[slurm-users] PMIX with heterogeneous jobs

Mehlberg, Steve steve.mehlberg at atos.net
Tue Jul 16 23:03:52 UTC 2019


Philip, Thanks for trying 18.08.8 for me.  I finally got a system built with 18.08.8 and I’m having much better success running heterogeneous jobs with PMIX.  I haven’t seen the intermittent problem you have - but I’ve just started testing.  I wonder if there is a bug in 19.05.1?

$ sinfo -V
slurm 18.08.8

$ srun -wtrek8 -n2 --mpi=pmix : -wtrek9 -n2 mpihh | sort
srun: job 46073 queued and waiting for resources
srun: job 46073 has been allocated resources
Hello world, I am 0 of 4 - running on trek8
Hello world, I am 1 of 4 - running on trek8
Hello world, I am 2 of 4 - running on trek9
Hello world, I am 3 of 4 - running on trek9

From: slurm-users <slurm-users-bounces at lists.schedmd.com> On Behalf Of Philip Kovacs
Sent: Tuesday, July 16, 2019 12:03 PM
To: Slurm User Community List <slurm-users at lists.schedmd.com>
Subject: Re: [slurm-users] PMIX with heterogeneous jobs

Well it looks like it it does fail as often as it works.

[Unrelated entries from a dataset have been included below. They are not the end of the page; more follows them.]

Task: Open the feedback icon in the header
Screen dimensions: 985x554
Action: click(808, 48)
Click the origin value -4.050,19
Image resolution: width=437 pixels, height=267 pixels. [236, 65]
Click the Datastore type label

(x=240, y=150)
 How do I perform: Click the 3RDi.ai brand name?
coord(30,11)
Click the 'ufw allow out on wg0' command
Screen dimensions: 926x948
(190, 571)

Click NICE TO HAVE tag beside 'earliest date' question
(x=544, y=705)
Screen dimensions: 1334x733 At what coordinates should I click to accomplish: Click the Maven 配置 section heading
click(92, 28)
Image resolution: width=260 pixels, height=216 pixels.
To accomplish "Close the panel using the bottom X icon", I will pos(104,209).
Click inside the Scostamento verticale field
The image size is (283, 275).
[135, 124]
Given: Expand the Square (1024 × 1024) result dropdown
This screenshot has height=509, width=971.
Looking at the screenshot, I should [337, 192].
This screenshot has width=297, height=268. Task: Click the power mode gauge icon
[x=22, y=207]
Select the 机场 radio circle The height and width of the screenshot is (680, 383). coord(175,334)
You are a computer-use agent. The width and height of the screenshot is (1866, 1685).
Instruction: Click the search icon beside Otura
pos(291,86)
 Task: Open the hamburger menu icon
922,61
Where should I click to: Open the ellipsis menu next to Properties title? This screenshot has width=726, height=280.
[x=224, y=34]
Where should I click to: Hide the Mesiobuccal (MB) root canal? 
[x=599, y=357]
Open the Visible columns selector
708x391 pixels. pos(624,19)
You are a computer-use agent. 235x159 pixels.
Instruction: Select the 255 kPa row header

srun --mpi=pmix -n1 -wporthos : -n1 -wathos ./hello
srun: job 681 queued and waiting for resources
srun: job 681 has been allocated resources
slurmstepd: error: athos [0] pmixp_coll_ring.c:613 [pmixp_coll_ring_check] mpi/pmix: ERROR: 0x153ab0017e00: unexpected contrib from athos:0, expected is 1
slurmstepd: error: athos [0] pmixp_server.c:930 [_process_server_request] mpi/pmix: ERROR: 0x153ab0017e00: unexpected contrib from athos:0, coll->seq=0, seq=0
slurmstepd: error: porthos [1] pmixp_coll_ring.c:613 [pmixp_coll_ring_check] mpi/pmix: ERROR: 0x146fdc016bd0: unexpected contrib from porthos:1, expected is 0
slurmstepd: error: porthos [1] pmixp_server.c:930 [_process_server_request] mpi/pmix: ERROR: 0x146fdc016bd0: unexpected contrib from porthos:1, coll->seq=0, seq=0



On Tuesday, July 16, 2019, 09:49:59 AM EDT, Mehlberg, Steve <steve.mehlberg at atos.net<mailto:steve.mehlberg at atos.net>> wrote:



Has anyone been able to run an MPI job using PMIX and heterogeneous jobs successfully with 19.05 (or even 18.08)?  I can run without heterogeneous jobs but get all sorts of errors when I try and split the job up.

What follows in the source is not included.